Récapitulatif des mesures les plus « syndicalement » importantes :

Rémunérations

Ne plus recourir à des mesures générales de revalorisation du point d’indice sous couvert de la rémunération au mérite.

 

Augmentation de rémunération conditionnée à l’acceptation d’une augmentation du temps de travail et de contraintes fortes : bivalence, obligation de remplacement, implication dans le projet d’établissement découlant du projet ministériel.

 

Carrière - mutations

Faciliter les reconversions professionnelles et le cas échéant les plans de départ volontaire.

 

Multiplier les postes à profil permettant au chef d’établissement de recruter plus librement.

 

Conditions de travail

Mettre le chef d’établissement en capacité d’impliquer les équipes au projet d’établissement.

 

Bivalence.

 

Augmentation de la charge de travail déjà considérée comme lourde par la profession : augmentation du temps de travail, donc augmentation du nombre de classes et de la charge de travail qui va avec. Pour mémoire, dans plusieurs enquêtes, les enseignants déclarent un temps de travail de 42h hebdomadaire.
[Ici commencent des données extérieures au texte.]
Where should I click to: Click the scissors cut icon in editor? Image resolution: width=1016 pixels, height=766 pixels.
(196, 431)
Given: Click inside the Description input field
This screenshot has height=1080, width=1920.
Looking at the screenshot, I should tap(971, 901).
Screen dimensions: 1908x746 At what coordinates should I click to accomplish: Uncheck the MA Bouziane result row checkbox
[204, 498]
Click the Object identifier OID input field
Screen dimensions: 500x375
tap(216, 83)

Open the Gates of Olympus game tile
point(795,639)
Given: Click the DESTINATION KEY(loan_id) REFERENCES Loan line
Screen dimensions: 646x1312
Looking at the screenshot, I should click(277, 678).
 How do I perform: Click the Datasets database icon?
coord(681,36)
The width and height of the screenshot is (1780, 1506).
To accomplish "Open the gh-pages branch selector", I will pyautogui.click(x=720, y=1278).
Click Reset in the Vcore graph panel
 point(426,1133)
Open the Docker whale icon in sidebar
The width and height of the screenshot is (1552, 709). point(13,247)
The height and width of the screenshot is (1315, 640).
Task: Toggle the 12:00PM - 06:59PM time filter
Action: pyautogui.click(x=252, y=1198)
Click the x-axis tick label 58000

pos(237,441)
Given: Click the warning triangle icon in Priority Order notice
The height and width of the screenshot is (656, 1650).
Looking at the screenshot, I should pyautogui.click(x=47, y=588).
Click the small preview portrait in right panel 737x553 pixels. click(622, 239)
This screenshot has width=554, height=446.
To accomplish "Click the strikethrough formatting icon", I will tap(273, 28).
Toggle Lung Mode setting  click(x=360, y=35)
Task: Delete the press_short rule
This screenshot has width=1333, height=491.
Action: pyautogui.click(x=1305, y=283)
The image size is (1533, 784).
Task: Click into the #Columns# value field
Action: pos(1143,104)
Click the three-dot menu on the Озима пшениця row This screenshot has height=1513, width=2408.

                                                                                                                                                       

Temps de travail

Augmentation du temps de travail de 3 à 5 jours pour formations obligatoires et au passage volonté d’imposer certaines méthodes pédagogiques.

 

Passage de 1 à 2h supplémentaires obligatoires, viser un ORS à 20h pour chacun dans les faits.

 

Annualisation d’une partie du temps de travail.

 

Obligation de remplacement.

 

 

Conclusions :

Une méthode bien connue maintenant : mettre en avant un objectif que personne ne peut contester « l’amélioration du classement PISA et la réduction des inégalités scolaires » et proposer des solutions sans lien avec cet objectif, mais qui permettrons de réduire le budget de l’EN. Il suffit d’oser.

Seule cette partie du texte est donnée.